• _Selection_
.....

Recently Henck Rogers (2015) aptly regurgitates many of the main points in favor of continuing the construction of the new 18-story high Thirty Meter Telescope building on the top of Mauna Kea, and simultaneously in favor of the continuing destruction of the sacred mountain of Mauna Kea, although he ignores the latter. His main points are scientific progress and prestige, economic profits and benefits, and educational payoffs and bribes as well as supposedly honoring the ancient Hawaiian navigators. For astronomers who look far into space with their telescopes in order to look as far back in time as billions of years, and for Rogers who appears to be concerned about the current welfare and future of Hawai`i, their mind-set is remarkably myopic and anachronistic. From this year 2015, statehood extends back some 56 years (1959), Capitan Cook arrived 237 years ago (1778), and the beginning of Western science marked by Copernicus (1543) extends back some 472 years. In sharp contrast, contemporary Native Hawaiians are the descendants of generations of ancestors extending back more than a thousand years. Their society may not have been any ecotopia, but its environmental impact was relatively benign, compared to what has transpired since alien colonization and especially since World War II (Sponsel 2001). Their economy was sustainable for about a millennium, whereas the current economy has increasingly shown many clear signs of being unsustainable after just a few decades. As just one example of the latter, consider the increasing traffic congestion and air pollution on Oahu, and then imagine a few decades hence with yet many more people and cars. To be realistic, unlimited growth on a limited base, whether in these islands or on planet Earth, is simply impossible logically and practically. In the case of Mauna Kea, a succession of bigger and better telescopes has been constructed on Mauna Kea, and the TMT is unlikely to be the last proposal.
Any visionary for the future would do well to think back to the historical ecology of the economy, culture, and religion of pre-Cook times. A strong case can be advanced that the traditional spiritual ecology of the Native Hawaiians, including their sacred places, contributed significantly to the sustainability of their society over a thousand years (Sponsel 2001). If present trends continue, then what might these islands be like a thousand years from now, or even just a century from now? If contemporary Hawai`i is to have a sustainable future, then one key may well be to facilitate the revival and enhancement of Native Hawaiian spiritual ecology and sacred places as they see fit. The continuing desecration of Mauna Kea and the other sacred places of Native Hawaiians is an affront to the principles of religious freedom supposedly enshrined in the Constitution of the United States of America, and it is surely counter-productive for future sustainability, to say the very least. Mauna Kea, like Kaho`olawe and Hokule`a, might well become a major historic turning point for Native Hawaiians, and even for Hawai`i as a whole, towards a far better sustainable future for these awesome islands which so often evoke a deep sense of the spiritual in residents and visitors.

.....

• _Information shown_
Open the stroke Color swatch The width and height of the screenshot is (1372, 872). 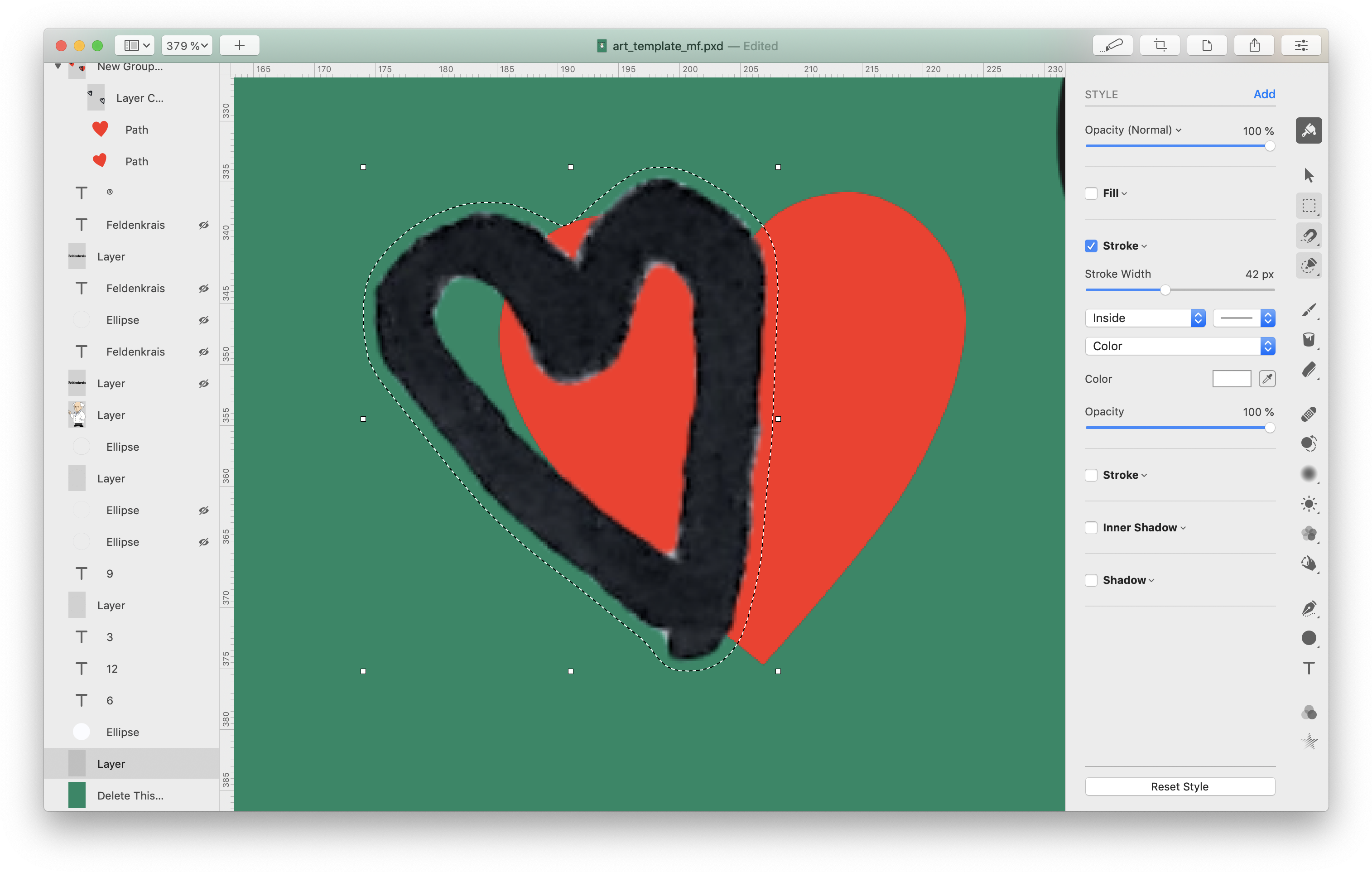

.....

Extend the essay on Mauna Kea and the Thirty Meter Telescope past its last sentence. The data can be set aside; none of it is needed here.

Astronomers and others who defend and promote the construction of TMT, and many others as well, would do well to afford far more serious thought to such matters. This is not a simplistic appeal to return to some mythical golden age, but for far more serious knowledge, understanding, appreciation, and respect for the original human inhabitants of these islands and their descendants, Native Hawaiians. That includes their spiritual ecology and sacred places like Mauna Kea. The University of Hawai`i should spearhead that pursuit as much, if not more than, astronomy; indeed, that should be far more of the very heart of the university and the state.
Rogers, Henk, 2015 (June 21), “Stopping TMT would be singular event that irreparably damages Hawaii’s Future,” Honolulu Star Advertiser p. E2. http://www.pressreader.com/usa/honolulu-star-advertiser/20150621/282394103088680/TextView
Sponsel, Leslie E., 2001, “Is Indigenous Spiritual Ecology a New Fad?: Reflections from the Historical and Spiritual Ecology of Hawai`i,” in Indigenous Traditions and Ecology: The Interbeing of Cosmology and Community, John Grim, ed. Cambridge, MA: Harvard University Center for the Study of World Religions, pp. 159-174.
Dr. Leslie E. Sponsel
Institute for Spiritual Ecology (RISE)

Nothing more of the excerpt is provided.